Another interesting Science Focus article entitled 'The Bering Sea: Seasons and Cycles of Change' examines phytoplankton blooms in the Bering Sea over the past 4 years, and their relation to changes in climate.
Despite the fact that the MOS sensor (operated by DLR, Germany) is the "oldest" ocean-colour sensor in orbit (launched in March, 1996), it is still functioning well and producing high-quality data. The sensor can no longer be calibrated using the sun and internal calibrations due to problems with the on board power block, but calibration is maintained using known targets as well as inter-comparisons with SeaWiFS data (provided by the SIMBIOS Project). To date there are no plans to terminate the mission, which will be kept operational as long as technically feasible. The only limiting resource is the onboard fuel supply.
Earlier this year (May 30 to June 1, 2001) a successful workshop was held at the DLR Center, Berlin (4th Berlin Workshop on Ocean Remote Sensing) to commemorate the 5th Anniversary of the launch of IRS-P3 carrying the MOS sensor. The workshop included a wide range of sessions, from those dedicated specifically to the MOS mission, to sessions on "MERIS Preparation" and "Physical Oceanography" including studies using SAR. The proceedings of the workshop are currently in press.
MODIS Ocean Data Products
The MODIS Data Support Team recently announced the availability of two new MODIS ocean data products derived from the revised V3.2.x algorithms:
These are still considered "provisional" (version 3) data products, and should be used for scientific analysis and evaluation by the general community. Users should consult the principal investigators prior to publication. For more information on GSFC DAAC MODIS data products please consult the MODIS Data Support website.

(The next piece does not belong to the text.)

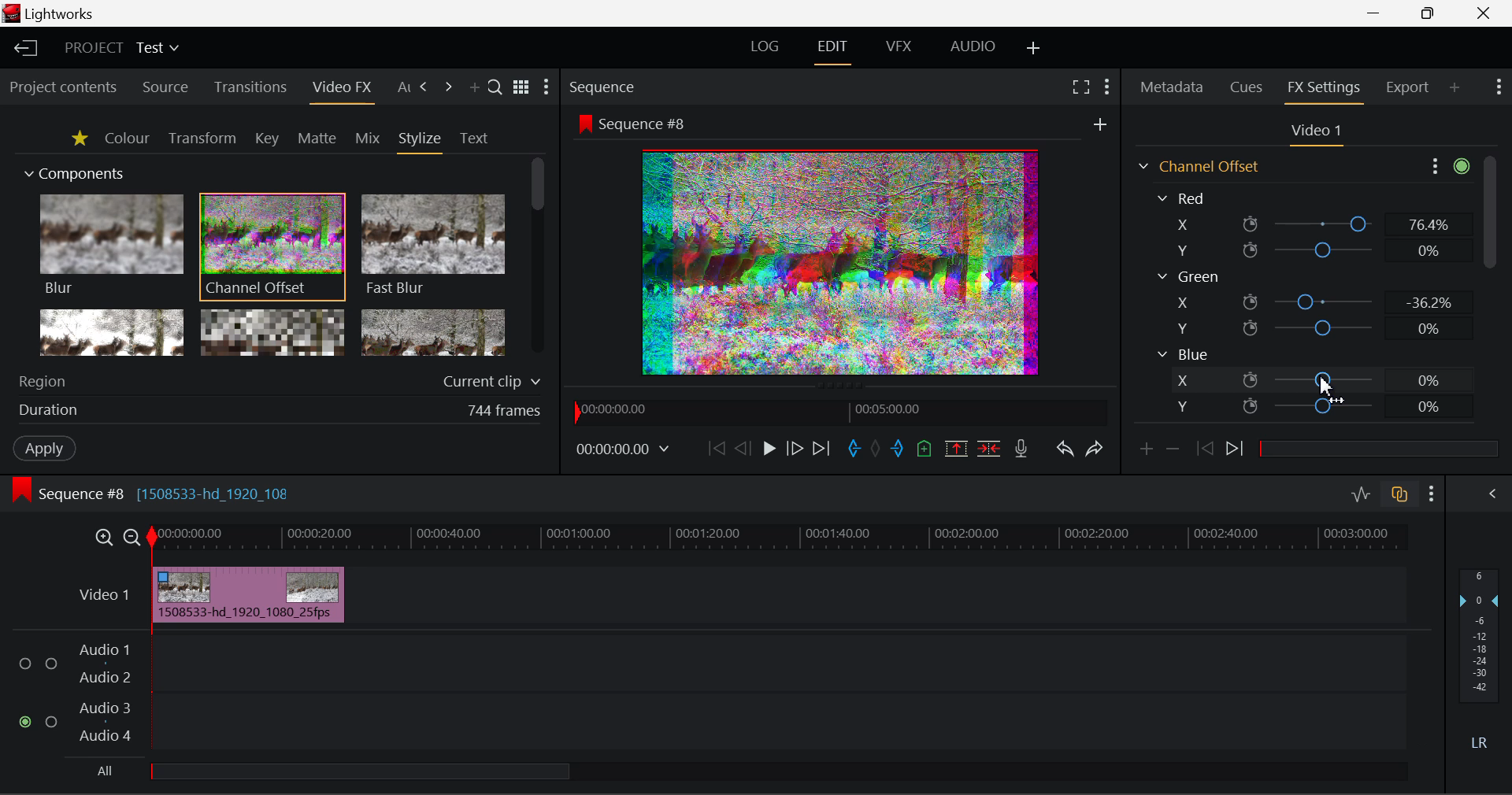 The height and width of the screenshot is (795, 1512). Describe the element at coordinates (419, 142) in the screenshot. I see `Stylize Tab Open` at that location.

- Level 3 MODIS/Terra ocean colour monthly binned, global 4 km (MODOCM)
- Level 3 MODIS/Terra sea surface temperature monthly binned, global 4 km (MOD28M)
Workshops and Meetings
Several new ocean-related conferences and meetings have been added to the IOCCG conference page including the following:
IOCCG 7th annual meeting
The seventh annual IOCCG Committee meeting will take place from January 10-12, 2002 in Villefranche-Sur-Mer, France. Some of the topics to be discussed at the meeting include progress of the current IOCCG working groups; reports on various IOCCG training initiatives; status of current and future ocean-colour missions; development of a strategic plan for ocean colour.
SIMBIOS Science Team meeting
The SIMBIOS Science Team meeting will take place on January 15-17, 2002 at BWI Airport Marriott Hotel, Baltimore, MD, USA. For details see the IOCCG Conferences page.
Symposium on operational oceanography and remote sensing
Oceanlogy International (OI) will be holding its annual conference and exhibition from March 5-8, 2002 in London, U.K. As a part of this event, a symposium addressing operational oceanography from an Earth observation/remote sensing perspective will be conducted by the Alliance for Marine Remote Sensing (AMRS). These sessions will include oral presentations as well as an opportunity for informal discussion and participation in concurrent OI events. Informal discussions will be encouraged through the hosting of interactive poster sessions. For details visit the IOCCG Conferences page.
The United Nations Office for Outer Space together with several other UN agencies and partners, will be organising two regional workshops on the 'Use of Space Technology for Disaster Management'. The first workshop will take place in June 2002 (for Africa) and the second one will take place in November 2002 (for Asia and the Pacific).